▸ Goal
Report, in full, each line of the rows below that contains the string "arrow". Case counts.

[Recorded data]
* START *
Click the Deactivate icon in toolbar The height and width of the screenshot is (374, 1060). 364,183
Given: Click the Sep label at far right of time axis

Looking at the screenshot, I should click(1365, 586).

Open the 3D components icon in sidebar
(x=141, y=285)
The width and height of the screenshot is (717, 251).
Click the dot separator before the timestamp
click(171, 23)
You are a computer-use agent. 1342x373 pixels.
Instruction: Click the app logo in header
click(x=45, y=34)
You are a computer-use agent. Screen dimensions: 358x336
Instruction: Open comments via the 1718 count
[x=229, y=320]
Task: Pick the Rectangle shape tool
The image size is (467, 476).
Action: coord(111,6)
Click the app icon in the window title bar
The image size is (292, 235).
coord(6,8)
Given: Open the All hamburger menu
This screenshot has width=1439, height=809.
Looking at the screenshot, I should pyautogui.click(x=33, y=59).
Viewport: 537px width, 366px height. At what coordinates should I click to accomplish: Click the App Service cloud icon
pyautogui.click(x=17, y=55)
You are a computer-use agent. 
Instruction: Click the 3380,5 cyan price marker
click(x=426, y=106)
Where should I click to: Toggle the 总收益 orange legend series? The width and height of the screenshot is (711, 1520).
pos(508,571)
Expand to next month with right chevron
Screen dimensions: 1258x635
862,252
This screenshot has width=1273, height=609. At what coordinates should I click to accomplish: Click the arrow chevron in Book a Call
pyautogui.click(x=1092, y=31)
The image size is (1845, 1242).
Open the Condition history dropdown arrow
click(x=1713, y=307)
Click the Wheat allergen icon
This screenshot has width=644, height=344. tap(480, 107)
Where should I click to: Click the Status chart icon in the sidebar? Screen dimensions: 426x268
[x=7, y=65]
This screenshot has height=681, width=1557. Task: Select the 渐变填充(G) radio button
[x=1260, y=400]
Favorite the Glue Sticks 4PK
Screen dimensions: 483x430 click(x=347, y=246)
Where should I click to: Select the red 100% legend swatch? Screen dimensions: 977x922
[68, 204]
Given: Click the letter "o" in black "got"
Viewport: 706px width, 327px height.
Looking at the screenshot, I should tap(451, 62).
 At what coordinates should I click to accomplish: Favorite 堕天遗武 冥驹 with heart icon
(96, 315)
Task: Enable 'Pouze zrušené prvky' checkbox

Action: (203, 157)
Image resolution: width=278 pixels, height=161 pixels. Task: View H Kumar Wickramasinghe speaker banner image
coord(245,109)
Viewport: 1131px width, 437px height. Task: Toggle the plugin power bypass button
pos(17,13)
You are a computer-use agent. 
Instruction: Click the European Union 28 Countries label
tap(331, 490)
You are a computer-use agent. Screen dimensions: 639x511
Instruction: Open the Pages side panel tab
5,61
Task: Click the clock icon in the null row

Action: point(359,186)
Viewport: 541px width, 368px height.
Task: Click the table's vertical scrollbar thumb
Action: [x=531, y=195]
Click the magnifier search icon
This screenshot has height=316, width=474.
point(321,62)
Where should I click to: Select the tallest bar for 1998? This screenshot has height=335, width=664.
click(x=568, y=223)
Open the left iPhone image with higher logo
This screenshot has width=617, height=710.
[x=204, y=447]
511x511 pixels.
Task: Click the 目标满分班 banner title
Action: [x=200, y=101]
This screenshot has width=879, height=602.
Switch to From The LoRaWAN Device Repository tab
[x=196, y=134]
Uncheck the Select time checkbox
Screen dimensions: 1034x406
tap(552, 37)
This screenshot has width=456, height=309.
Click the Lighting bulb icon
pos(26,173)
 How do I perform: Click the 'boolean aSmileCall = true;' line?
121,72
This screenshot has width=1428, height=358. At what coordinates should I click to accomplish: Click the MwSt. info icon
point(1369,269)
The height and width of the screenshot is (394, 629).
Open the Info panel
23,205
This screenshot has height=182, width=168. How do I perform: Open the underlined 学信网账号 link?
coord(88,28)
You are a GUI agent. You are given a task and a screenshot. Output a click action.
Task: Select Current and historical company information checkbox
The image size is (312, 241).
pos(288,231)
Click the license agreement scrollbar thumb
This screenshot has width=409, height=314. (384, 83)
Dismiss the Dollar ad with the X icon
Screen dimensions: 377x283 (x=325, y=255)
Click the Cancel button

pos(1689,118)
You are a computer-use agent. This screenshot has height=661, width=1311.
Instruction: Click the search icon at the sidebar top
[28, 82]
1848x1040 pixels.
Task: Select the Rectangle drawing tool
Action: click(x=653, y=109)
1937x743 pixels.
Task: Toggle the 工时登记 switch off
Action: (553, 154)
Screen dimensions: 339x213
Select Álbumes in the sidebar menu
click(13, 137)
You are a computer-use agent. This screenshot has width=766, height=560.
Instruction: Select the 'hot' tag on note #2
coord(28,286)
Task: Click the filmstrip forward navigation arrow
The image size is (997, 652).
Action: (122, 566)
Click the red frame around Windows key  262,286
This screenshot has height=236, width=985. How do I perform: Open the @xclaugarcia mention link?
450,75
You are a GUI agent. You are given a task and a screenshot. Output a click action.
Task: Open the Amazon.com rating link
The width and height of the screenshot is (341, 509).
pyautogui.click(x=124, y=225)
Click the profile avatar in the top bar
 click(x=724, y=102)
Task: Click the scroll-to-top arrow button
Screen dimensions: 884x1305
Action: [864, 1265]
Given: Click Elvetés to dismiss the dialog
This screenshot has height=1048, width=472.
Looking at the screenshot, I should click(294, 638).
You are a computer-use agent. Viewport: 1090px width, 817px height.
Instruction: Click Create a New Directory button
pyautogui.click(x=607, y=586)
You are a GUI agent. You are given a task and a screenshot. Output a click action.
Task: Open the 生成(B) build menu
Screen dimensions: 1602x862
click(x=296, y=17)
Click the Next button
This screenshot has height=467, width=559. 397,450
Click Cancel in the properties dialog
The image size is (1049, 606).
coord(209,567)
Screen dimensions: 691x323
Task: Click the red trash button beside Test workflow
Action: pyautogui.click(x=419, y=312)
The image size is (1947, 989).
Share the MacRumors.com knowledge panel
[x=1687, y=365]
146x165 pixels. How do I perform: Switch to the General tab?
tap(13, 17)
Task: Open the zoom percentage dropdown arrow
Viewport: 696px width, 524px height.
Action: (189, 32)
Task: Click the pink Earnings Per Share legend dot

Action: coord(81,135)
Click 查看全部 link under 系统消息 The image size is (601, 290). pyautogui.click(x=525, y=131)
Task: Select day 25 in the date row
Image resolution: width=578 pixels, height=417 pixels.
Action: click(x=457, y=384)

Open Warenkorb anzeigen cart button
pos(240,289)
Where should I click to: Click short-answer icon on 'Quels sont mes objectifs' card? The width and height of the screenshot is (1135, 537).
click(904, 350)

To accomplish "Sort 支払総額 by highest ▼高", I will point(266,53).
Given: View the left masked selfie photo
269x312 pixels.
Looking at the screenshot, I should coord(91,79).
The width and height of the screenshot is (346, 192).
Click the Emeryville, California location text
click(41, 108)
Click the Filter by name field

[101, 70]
* END *
▸ Written answer
This screenshot has width=1273, height=609. At what coordinates should I click to accomplish: Click the arrow chevron in Book a Call
Open the Condition history dropdown arrow
Task: Click the filmstrip forward navigation arrow
Task: Click the scroll-to-top arrow button
Task: Open the zoom percentage dropdown arrow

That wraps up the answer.